At time of writing there is no dedicated connection tile for Snowflake in SAP Datasphere. An alternative that you can use today is the Generic JDBC connection, which can leverage the Snowflake JDBC driver. Since I got several questions on how to configure this and overcome certain limitations, I’d like to share my view on how to best configure this.

This setup supports both federation and batch replication through remote tables. Data Flows are not natively supported, but you can use the created remote tables as a source in a Data Flow.

This blog treats the connection from SAP Datasphere, but as the underlying framework for the connection is SAP Smart Data Integration, a similar configuration can be made on SAP HANA Cloud, although the user interface will be different.

Requirements

Besides the obvious need for a SAP Datasphere tenant and a Snowflake account, you will need the following:

  • Installed SAP Data Provisioning Agent (version 2.6.1.0 or later).

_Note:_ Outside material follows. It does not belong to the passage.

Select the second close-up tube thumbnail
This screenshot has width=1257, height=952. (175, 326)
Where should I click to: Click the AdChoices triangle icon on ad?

The installation is not handled in this blog;
  • Admin rights on Snowflake to create a user and assign privileges.

How to set up

Prepare the CamelJDBC adapter and XML files

Most of the steps are described or linked from in these SAP Help pages, but in summary the following steps need to be followed:

  • Upload the Snowflake JDBC driver to folder <DPAgent_root>/camel/lib;
  • Check if the CamelJDBC config part in <DPAgent_root>/camel/adapters.xml is uncommented (details here);
  • Make sure CAP_LIMIT is part of the capabilities in file <DPAgent_root>/camel/adapters.xml, otherwise TOP or LIMIT operations are not pushed down;
  • Make sure the Generic JDBC adapter is activated in SAP Datasphere;
  • If you made any changes in the config files or upgraded the agent, make sure to refresh the capabilities in SAP Datasphere.
  • Edit file <DPAgent_root>/camel/sample-jdbc-dialect.xml and change the data type mapping for source type “NUMBER”. Make sure the file has the following two entries for that source type. This is necessary because in Snowflake, any integer-like value (e.g. tinyint or bigint) is defined as NUMBER (38,0) in the source dictionary. To overcome issues with values not fitting in the default mapped HANA INTEGER data type, the mapping should be changed to BIGINT.
<Mapping srcType="NUMBER" length="" precision="" scale="[1,38]" hanaType="DECIMAL" />
<Mapping srcType="NUMBER" length="" precision="" scale="[-38,0]" hanaType="BIGINT" />

Create a user in Snowflake

Create a dedicated user in Snowflake that you use to logon with from SAP Datasphere.  With the following SQL statements I created a user on Snowflake, but there is obviously a bit of freedom here on how you want to do things. Please do note that:

  • This user requires operate/usage privileges on a warehouse or you will run into errors;
  • I have chosen not to assign a default database and a default warehouse to the user, and instead I provide those parameters in the connection string in the SAP Datasphere connection. But you have to assign it either to the user directly, or add it in the connection string, or you run into errors.
  • I recommend to assign a maximum of one database to a user. Assigning more databases can become confusing, as SAP Datasphere will list all schemas of all databases in one go, without differentiating between databases, and only the default database can actually be queried. If you have more than one database to connect to, create one connection with a dedicated user for each database.
create role dwc_role;
grant operate on warehouse sample_wh_xs to role dwc_role;
grant usage on warehouse sample_wh_xs to role dwc_role;
create user dwc_generic password='<PASSWORD>' must_change_password = false;
grant role dwc_role to user dwc_generic;
alter user dwc_generic set default_role = dwc_role;

Create the connection in SAP Datasphere

You need to create a DWC connection for each Snowflake database you want to connect. The reason is that one Snowflake connection can give you access to multiple databases. However, SAP Datasphere does not use the database metadata. This can result in multiple issues:

  • Seeing multiple schemas with the same name, not knowing to which database they belong;
  • Not being able to fetch data from any other database other than the default database that has been set for the user or configured in the connection string.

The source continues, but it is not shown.